--- start of Task data ---

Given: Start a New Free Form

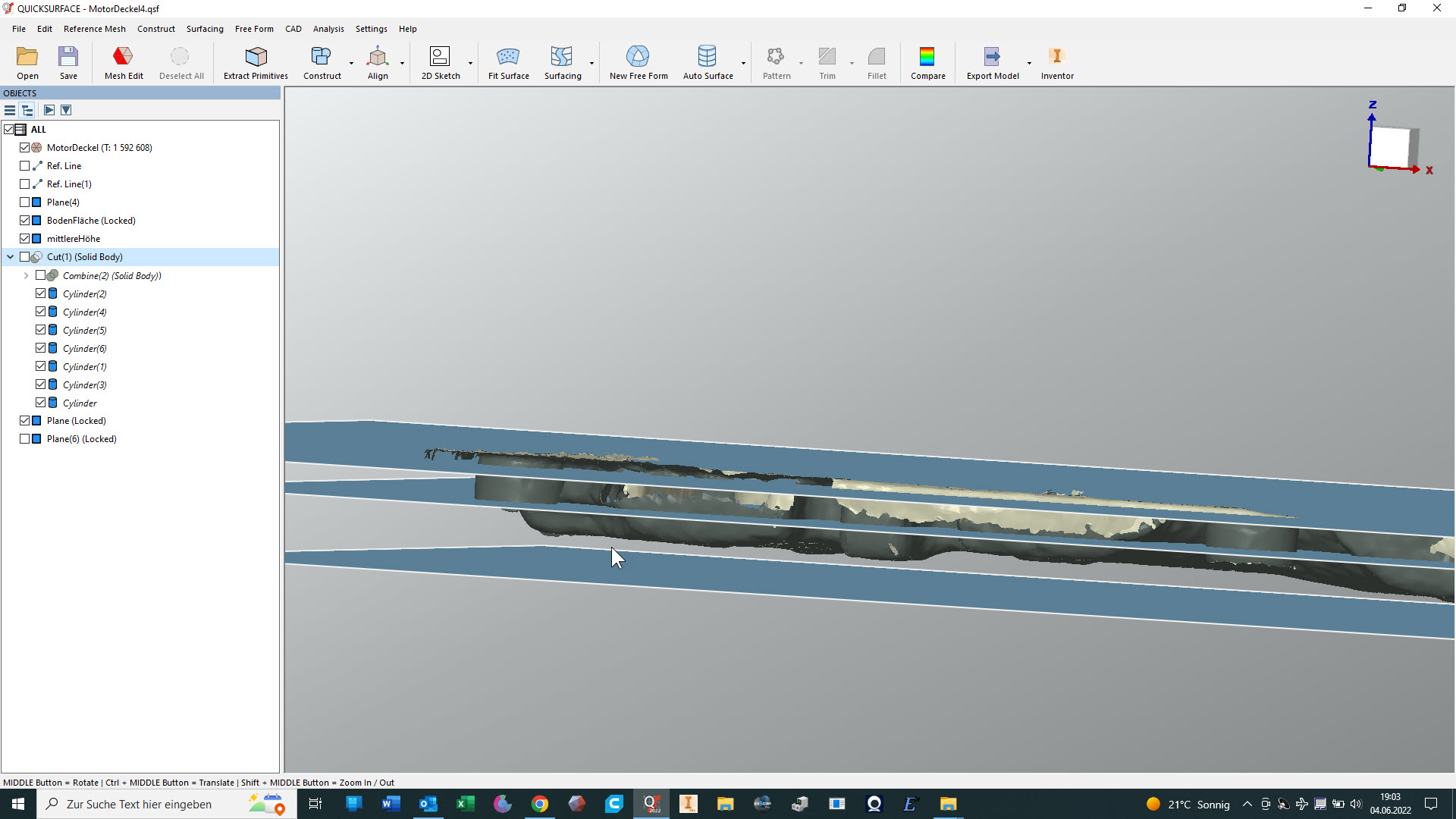Looking at the screenshot, I should point(638,62).
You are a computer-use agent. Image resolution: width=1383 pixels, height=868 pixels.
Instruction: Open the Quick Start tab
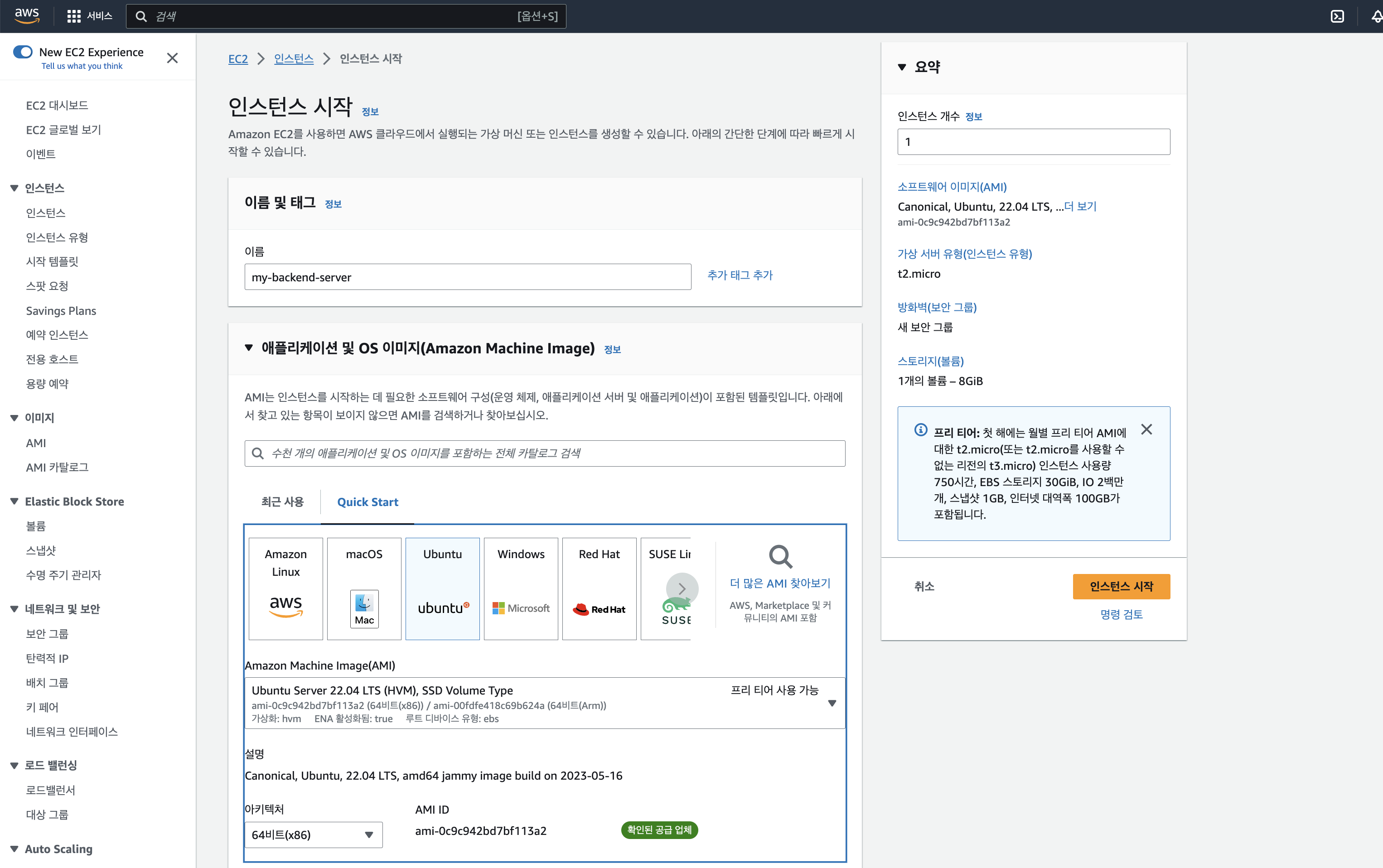[x=368, y=502]
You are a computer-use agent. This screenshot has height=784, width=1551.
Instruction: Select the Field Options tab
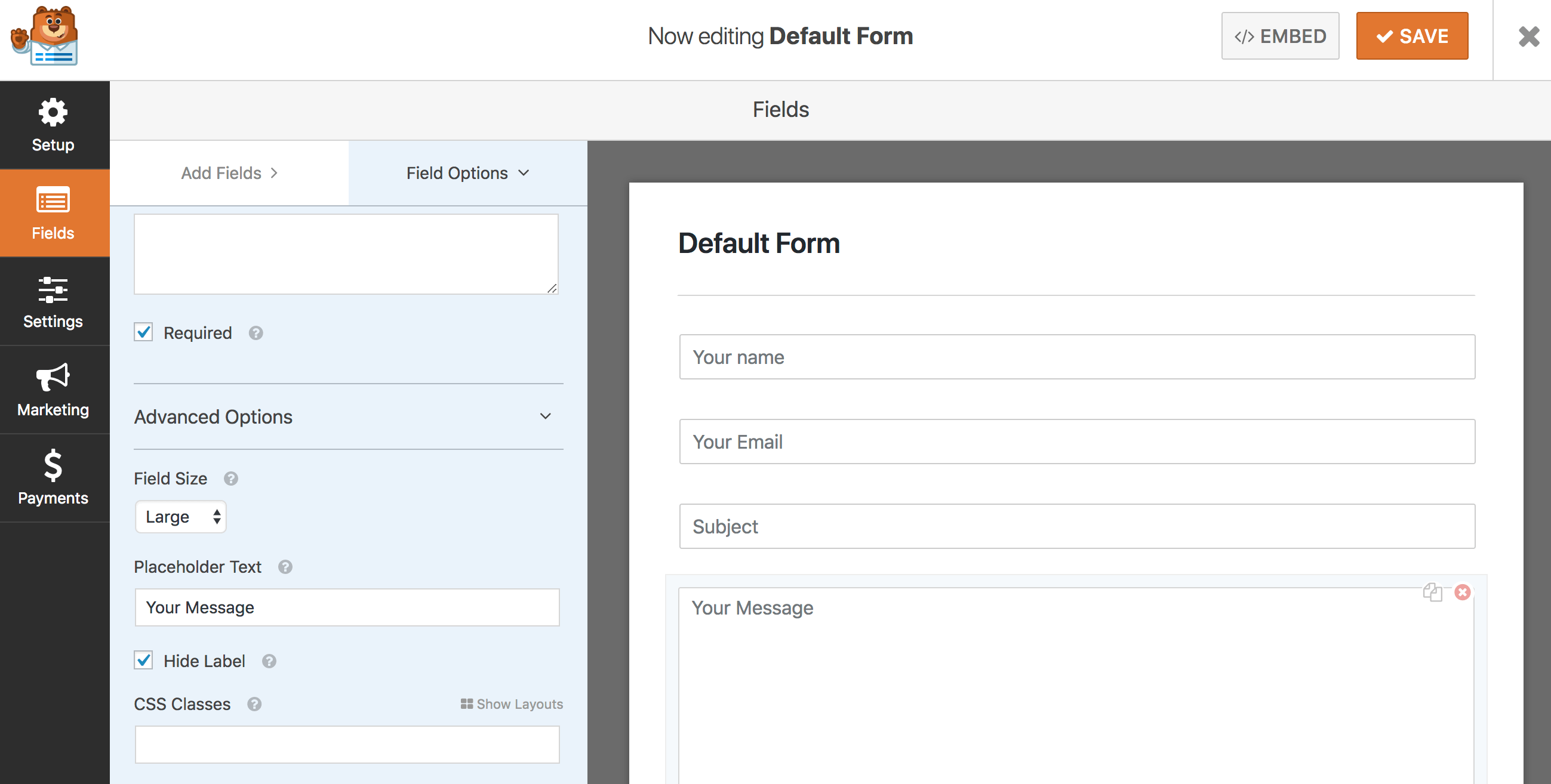point(467,173)
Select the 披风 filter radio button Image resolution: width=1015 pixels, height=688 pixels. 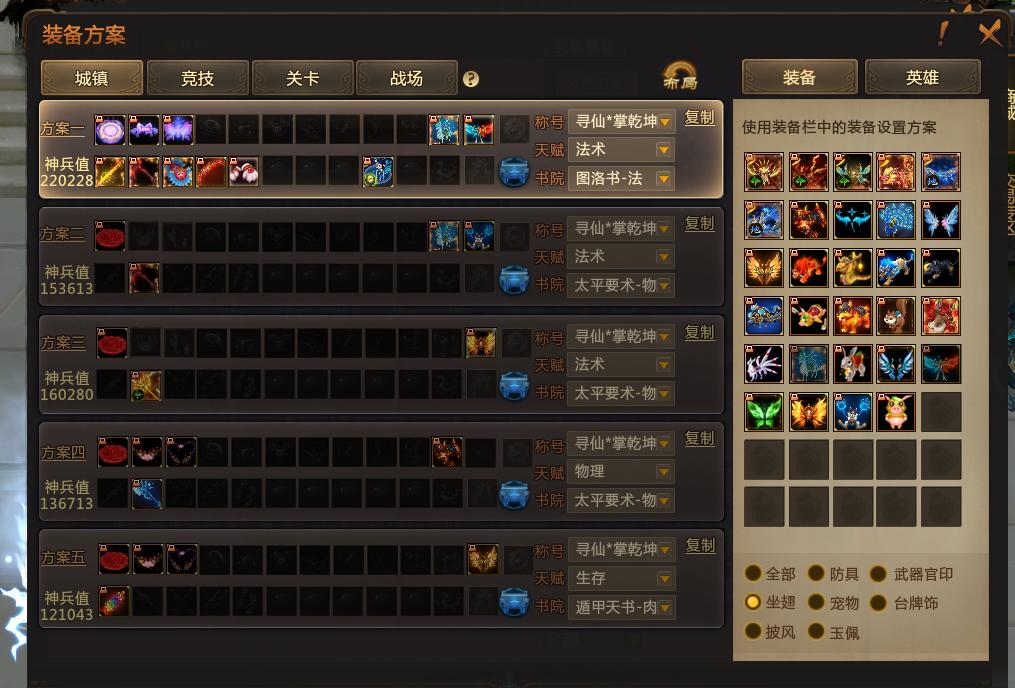click(x=753, y=631)
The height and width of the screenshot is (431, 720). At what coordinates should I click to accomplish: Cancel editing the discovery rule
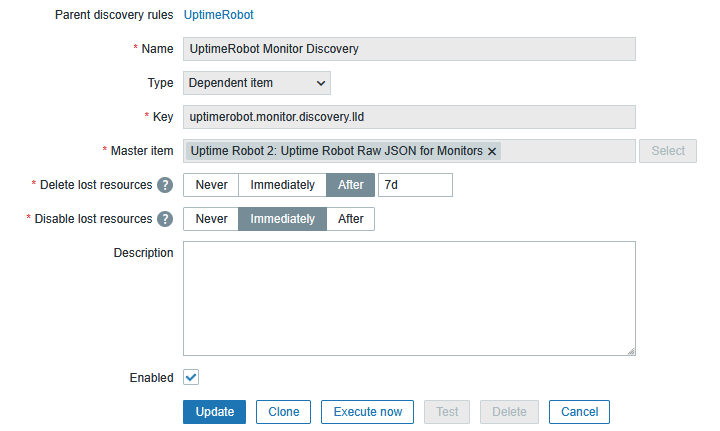[580, 412]
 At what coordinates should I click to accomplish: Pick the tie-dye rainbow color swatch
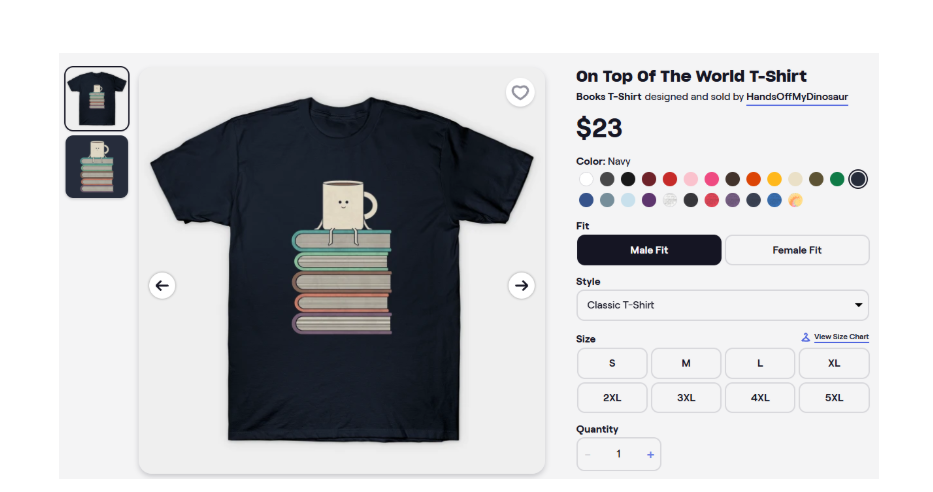click(795, 200)
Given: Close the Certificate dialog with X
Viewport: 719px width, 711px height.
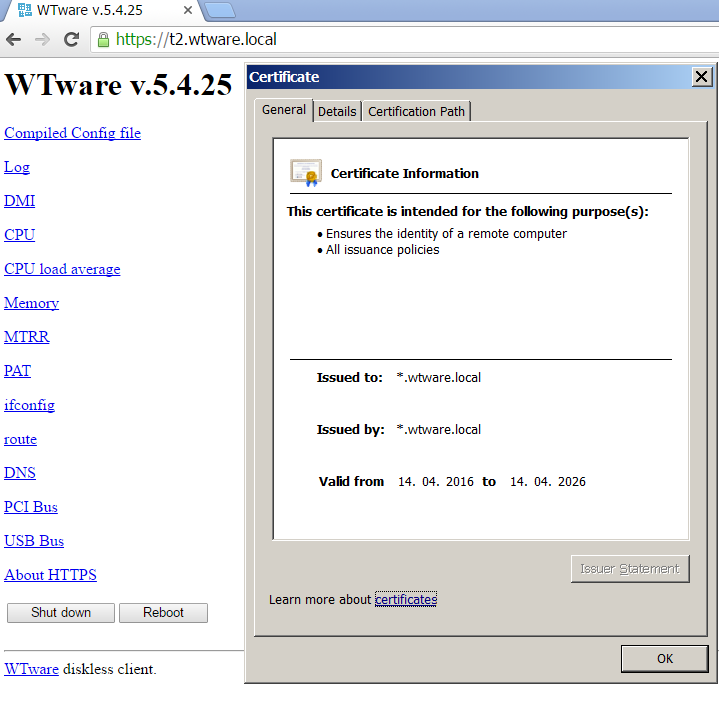Looking at the screenshot, I should [702, 77].
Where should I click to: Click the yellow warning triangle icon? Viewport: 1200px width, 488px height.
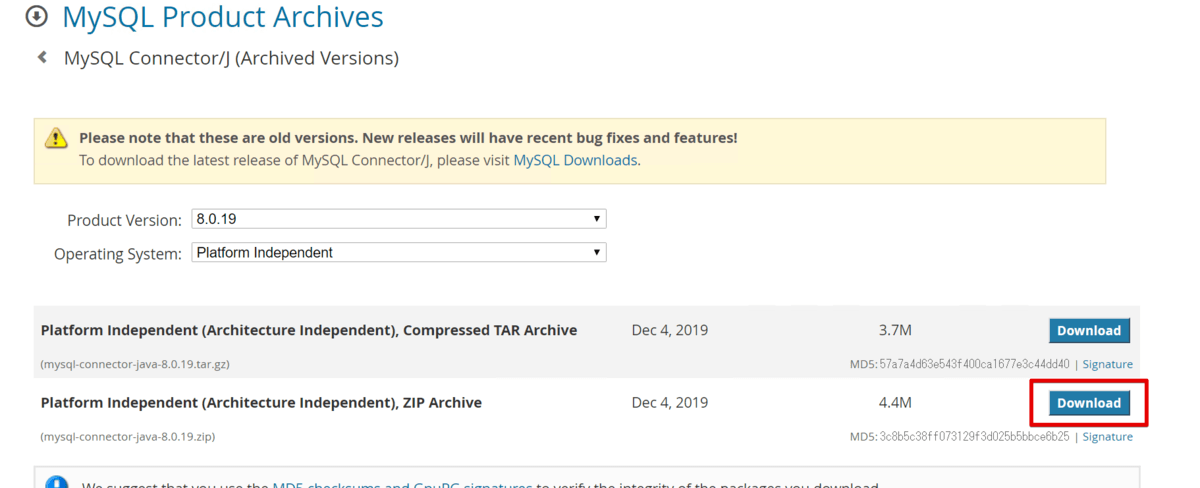point(56,139)
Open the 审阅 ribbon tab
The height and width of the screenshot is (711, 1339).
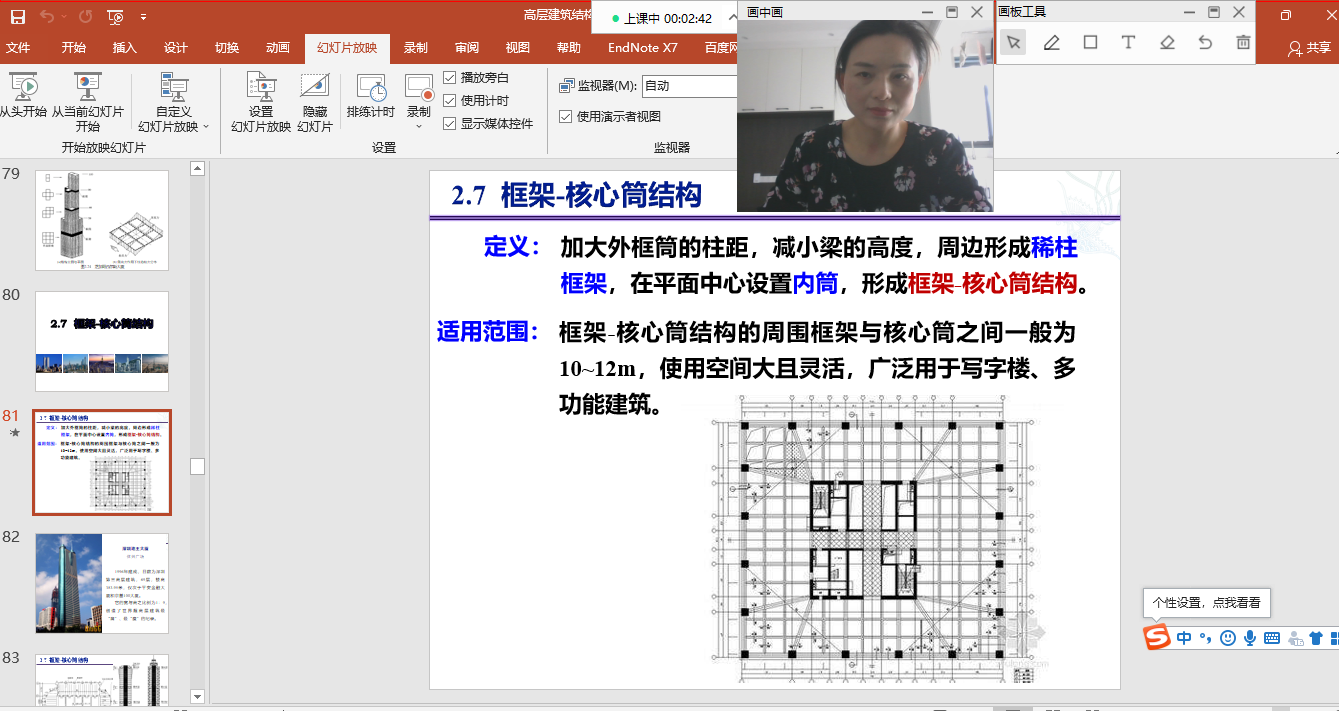click(465, 46)
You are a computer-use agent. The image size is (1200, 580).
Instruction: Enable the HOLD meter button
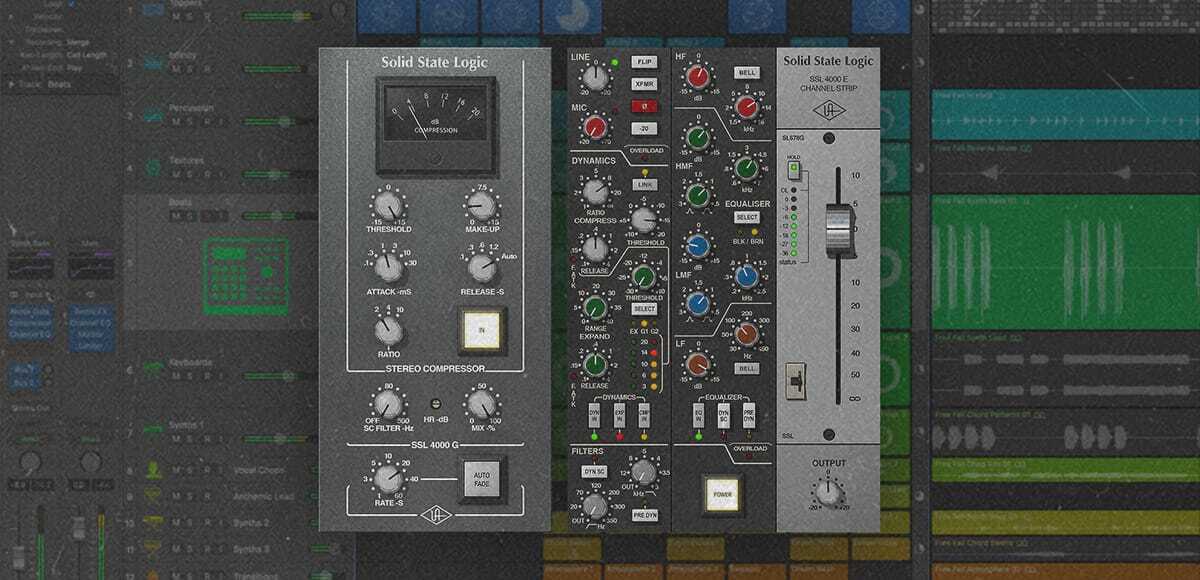[794, 170]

--- end of Task data ---

Please copy the items word for word, starting at the line that contains "You are a computer-use agent. The" and ending with the last item. Leave the pictures out of your copy.

= Output of the task =
You are a computer-use agent. The image size is (1200, 580).
Instruction: Enable the HOLD meter button
[794, 170]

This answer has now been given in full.